Is Apple manufacturing an incompatibility to make Android look more fragmented in order to encourage Android users to switch to iOS on grounds that iOS is less fragmented?
Yeah, they wanted to call it iFixit but somehow that name was taken already.
To avoid the higher royalties that record labels and music publishers impose on jukebox-style services, Pandora's lower service tiers behave more like a radio than like a jukebox. When the user chooses an artist, Pandora automatically builds a format out of recordings similar in genre to those of the chosen artist.
Those who hate cross-site tracking can answer a mix of 1 and 2 in a constent manner.
1. I hate ads. I'd rather pay for my content directly.
I'd rather pay for my content directly, but I'm not buying a month's subscription to ten different sites just to read one article on each of those sites. So how do I spend 1-5 cents on a single article or pay $10 per month for a bundle of sites? Adult Check would have been great for this, but the publisher of Perfect 10 magazine sued it out of business when too many publishers on Adult Check's network displayed infringing photos from the magazine. Google Contributor appears to be ideal except for two things:
1. The same company also operates DoubleClick and AdSense. This makes it more likely that Google will share my article purchase history with its advertising division to trigger "interest-based ads" on third-party sites.
2. Reloading the same article counts as an additional purchase at full price.

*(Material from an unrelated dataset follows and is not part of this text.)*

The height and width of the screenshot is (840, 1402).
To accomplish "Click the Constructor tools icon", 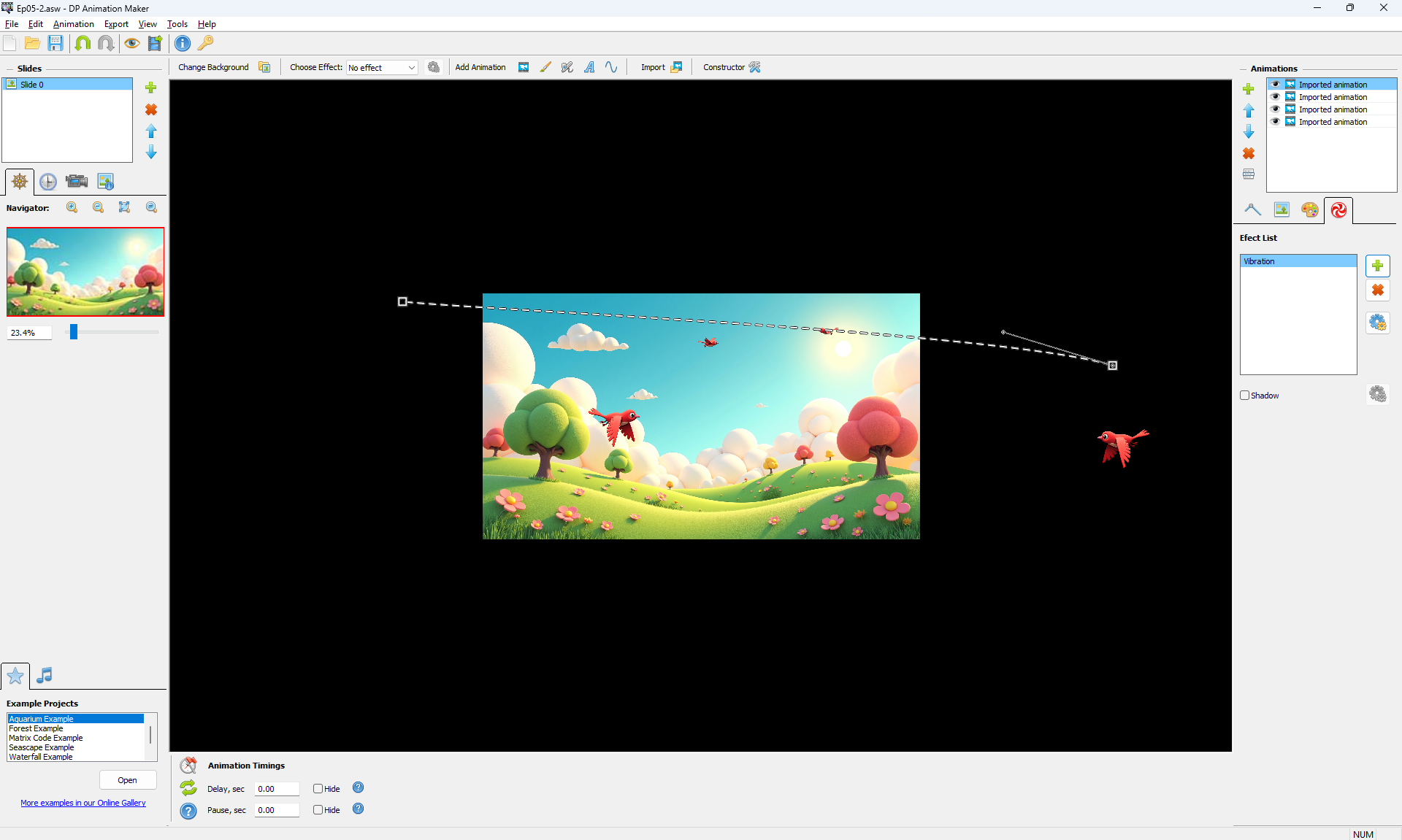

This disincentivizes publishers from increasing server reliability, as each reload means more revenue.
2. I don't mind ads.
I don't mind ads hosted on the publisher's server because they have no third-party ad network or ad exchange to track "click-stream" (viewing history) across multiple sites. Daring Fireball does it right, selling display ad space directly to advertisers. So does Read the Docs. But I don't see how a smaller publisher can reach advertisers in order to do this.
Apple should be investigated for anti trust here. This is the same type of bundling that got MS in trouble with Windows/IE.
What's more.. Apple grants Apple Music access to OS-level functionality not available to any other music streaming service on iOS (namely, voice control through Siri).
I'm a Spotify user and I will not be compelled into using Apple Music. But damn, I really need voice controls when driving!
I always used either Spotify or Google Play as I could get them at cheaper pricing. I finally switched to Apple Music for one reason. Quite often when I got into my car, Apple Music would play the same song every time. It wasn't even a song that I liked. It was a song that was free that they offered at some point. It seems like if you have a third party music app and you get out of the car with that music playing, You later inside the house stop playing that third party app and launch other games and such, When you get back into the car, The car tries to continue playing music. Because that third party app was not the last thing to play audio, Apple Music gets chosen as the music player by default. Well... I only have those few songs that I got for free on that service so it picks the same one every single time to play when it can't determine that I was using Google Play or Spotify. I don't even like the music it is playing. I tried to disable music downloads over cellular and cleared my download cache so that Apple Music couldn't download the song but I was till in WiFi range when leaving so it still ended up playing that song. I finally gave up and just subscribed to Apple Music. Now it at least picks the correct music streaming app.
The solution to this seems obvious to me. Apple should allow setting a default music streaming app so that when you get into a car that tries to resume playing music and the phone can't determine what you used to stream music last, The phone will choose the music app that you actually use.